* BRIEF *
From the entries below, return only the lines starting at the one that contains "You are a computer-use" and ending at the one that contains "Instruction: Select the", exactly as they stand.
(AVAILABLE DATA)
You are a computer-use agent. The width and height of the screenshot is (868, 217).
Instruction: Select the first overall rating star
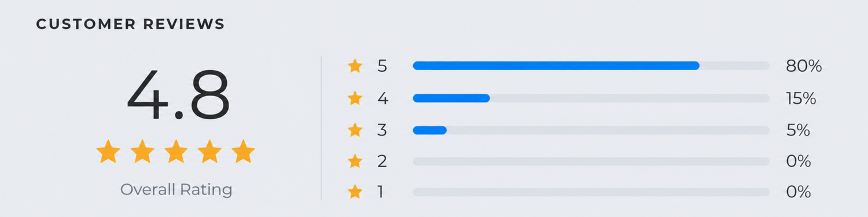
(End AVAILABLE DATA)
(AVAILABLE DATA)
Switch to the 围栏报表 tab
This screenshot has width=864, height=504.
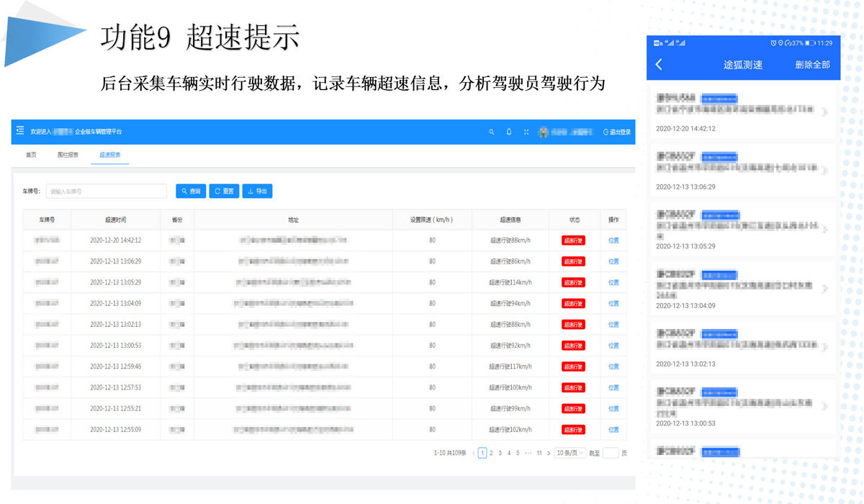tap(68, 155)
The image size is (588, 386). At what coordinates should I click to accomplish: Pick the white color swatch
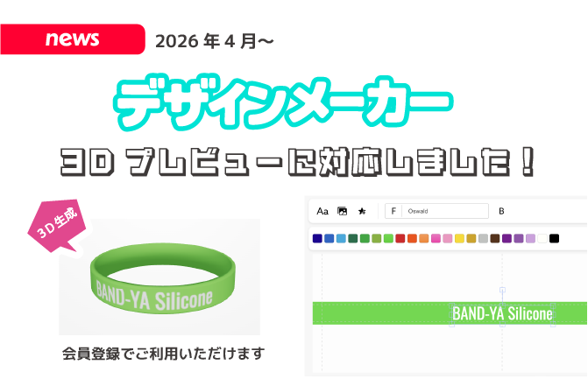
(End AVAILABLE DATA)
* PROBLEM SOLUTION *
You are a computer-use agent. The width and height of the screenshot is (868, 217).
Instruction: Select the first overall rating star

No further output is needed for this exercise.